Task instructions →
Quote each line of the material verbatim, without the pictures.

Data →
<<<<
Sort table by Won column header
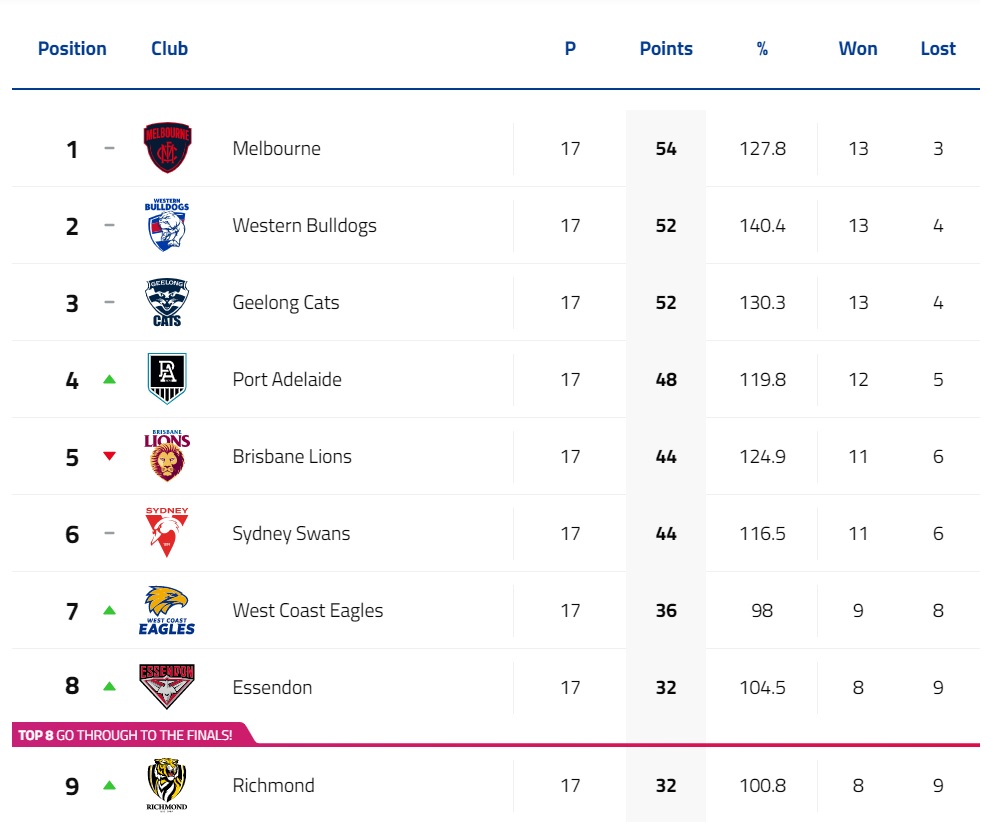Image resolution: width=988 pixels, height=822 pixels. (858, 49)
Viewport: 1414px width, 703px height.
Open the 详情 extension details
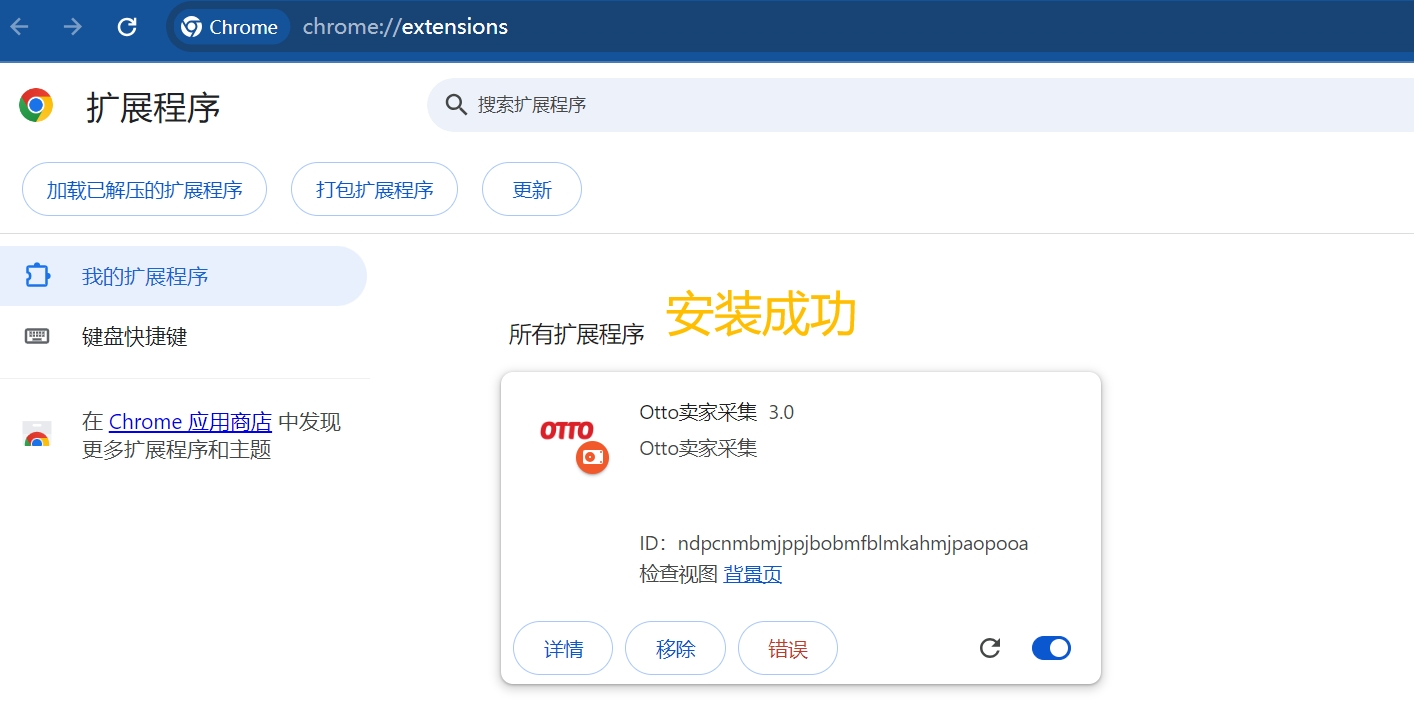pos(563,648)
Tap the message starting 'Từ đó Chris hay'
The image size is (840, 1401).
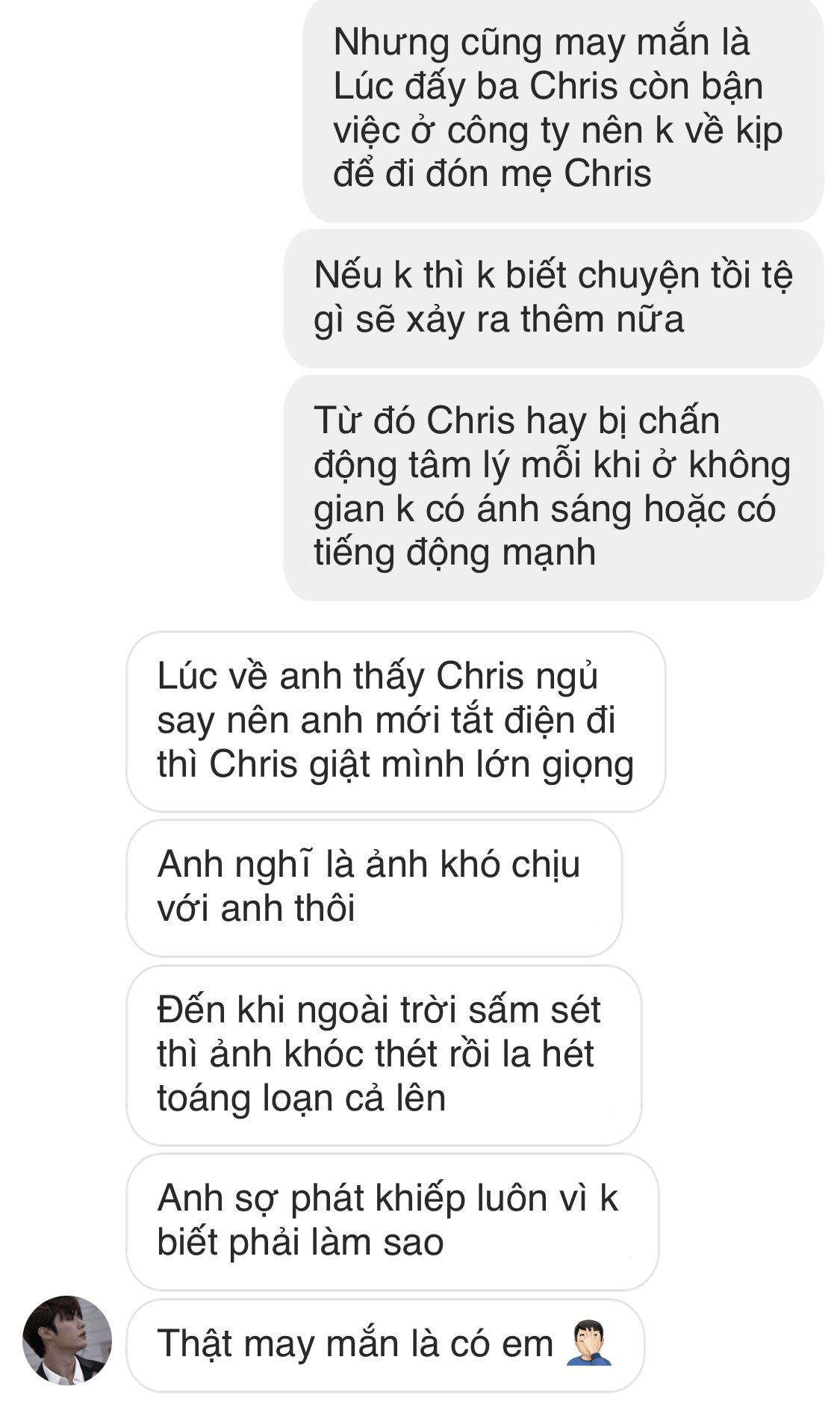tap(553, 488)
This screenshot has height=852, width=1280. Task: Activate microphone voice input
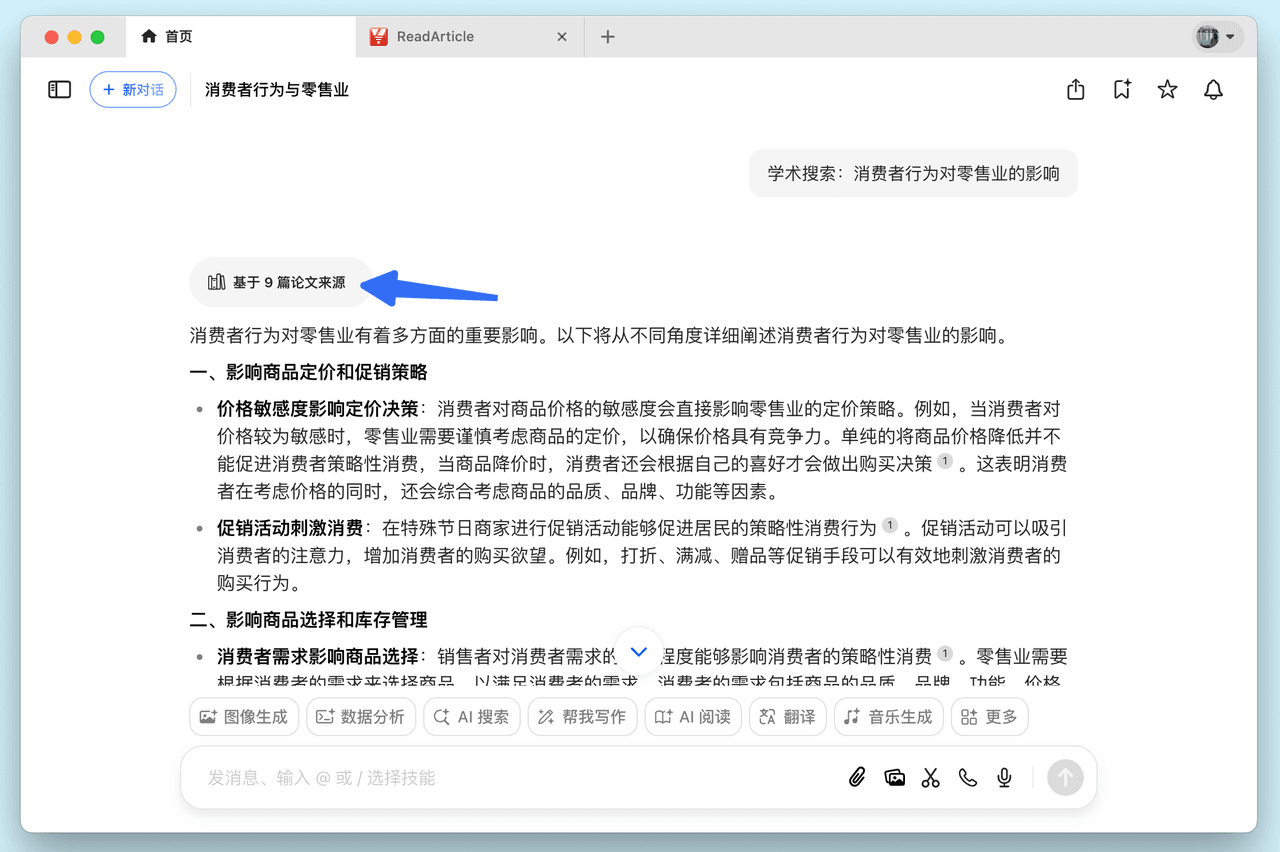[1005, 778]
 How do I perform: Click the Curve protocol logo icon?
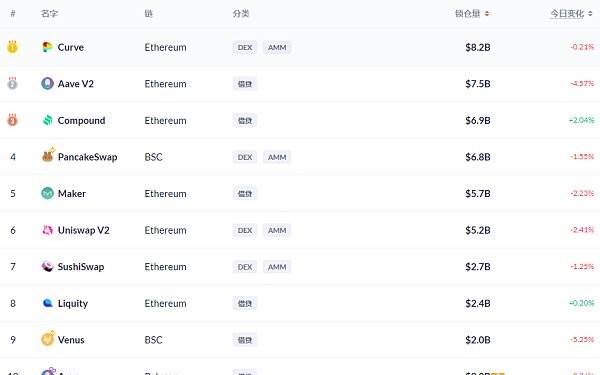tap(47, 47)
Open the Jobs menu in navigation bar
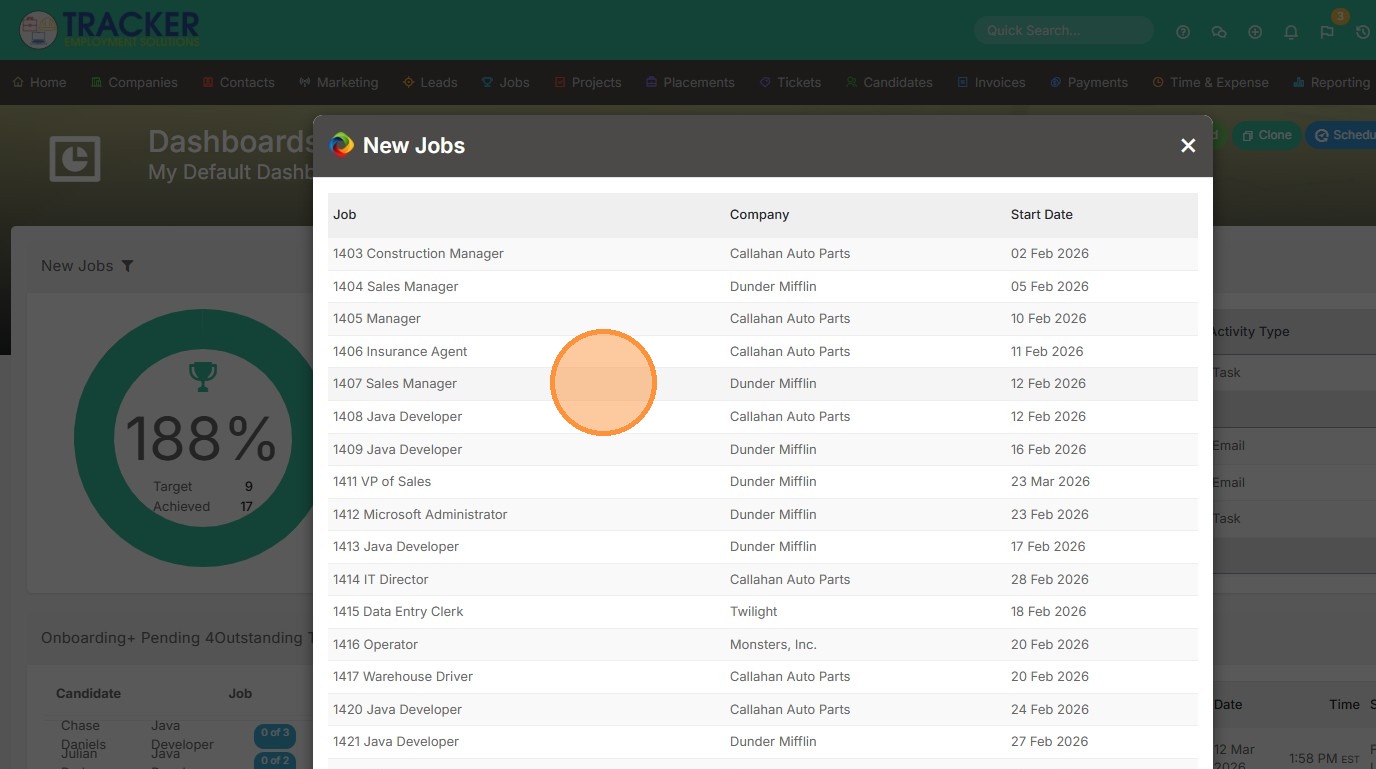Screen dimensions: 1376x769 tap(505, 82)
>>>>
Solution to this problem →
Sort table by Won column header
Image resolution: width=988 pixels, height=822 pixels. (858, 49)
Viewport: 1414px width, 703px height.
Open the 详情 extension details
pos(563,648)
Tap the message starting 'Từ đó Chris hay'
The image size is (840, 1401).
tap(553, 488)
This screenshot has height=852, width=1280. Task: Activate microphone voice input
[1005, 778]
 How do I perform: Click the Curve protocol logo icon?
tap(47, 47)
Open the Jobs menu in navigation bar
Screen dimensions: 1376x769 tap(505, 82)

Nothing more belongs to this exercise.